Specifically, I’m talking about the non-profit Bon Secours Mercy Health hospital system, covered in reporting from the New York Times over the weekend:

Bon Secours Mercy Health, a major nonprofit health system, used the poverty of Richmond Community Hospital’s patients to tap into a lucrative federal drug program.

How a Hospital Chain Used a Poor Neighborhood to Turn Huge Profits

But I would totally understand if you thought I was talking about a health system wherever you happen to be.

The article is really worth reading in detail. It is fascinating, horrifying, and well done reporting. It’s also five thousand words, so let me sum up the Times’ reporting in about a tenth the space, then go read the full article at the NYT.

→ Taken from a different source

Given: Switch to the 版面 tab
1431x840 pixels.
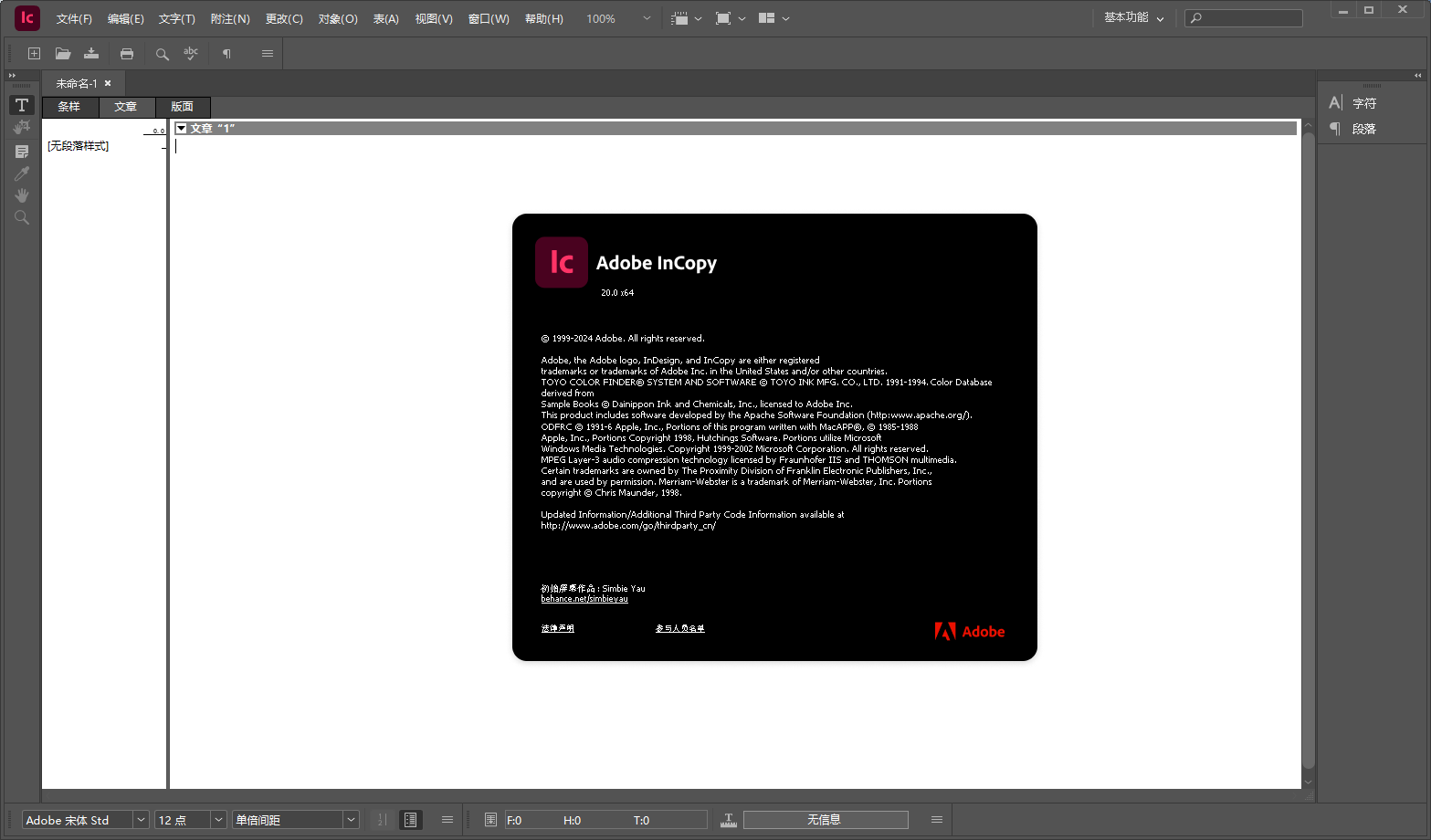Looking at the screenshot, I should (182, 106).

There is a federal program – it’s called 340B – "that allows clinics in impoverished neighborhoods to buy prescription drugs at steep discounts, charge insurers full price and pocket the difference." The hospital or clinic is supposed to then reinvest that money in the clinic in that impoverished area.

But there is a loophole.

To exploit the loophole to make profits instead, you "build clinics in wealthier neighborhoods where patients with generous private insurance could receive expensive drugs, but on paper make the clinics extensions of poor hospitals to take advantage of 340B."

The Times reporting exposes how the "non-profit" Bon Secours used this scheme with Richmond Community, pointing out that since "2013, Bon Secours has opened nine such satellite clinics in wealthier parts of the Richmond area … Even though the outposts are miles from Richmond Community, they are legally structured as subsidiaries of the hospital, which entitles them to buy drugs at the discounted rate."

They give an example of a cancer drug that one of the satellite clinics could order for approximately $3,500 a dose under 340B – but then turn around and charge a wealthy person’s private insurance almost $25,500 for that same dose. Bon Secours would instantly make a profit of almost $22,000 from one dose of a medication by taking advantage of a program to help poor people.

Which… you know, just seems wrong, even if it’s technically legal.

I said at the top that you’d be forgiven for thinking I was talking about some other hospital system where you happen to be located. That’s because the Times notes that "in 2019, more than 2,500 nonprofit and government-owned hospitals participated in the program, or more than half of all hospitals in the country, according to the independent Medicare Payment Advisory Commission."

So if there is a hospital system in your area – or perhaps even more than one – that, like Richmond Community, has an underfunded and understaffed "main" hospital in a poorer area of town and has several "satellites" in the richer areas of town…

Well, that doesn’t prove they’re doing anything wrong, but I’d understand if you had questions too.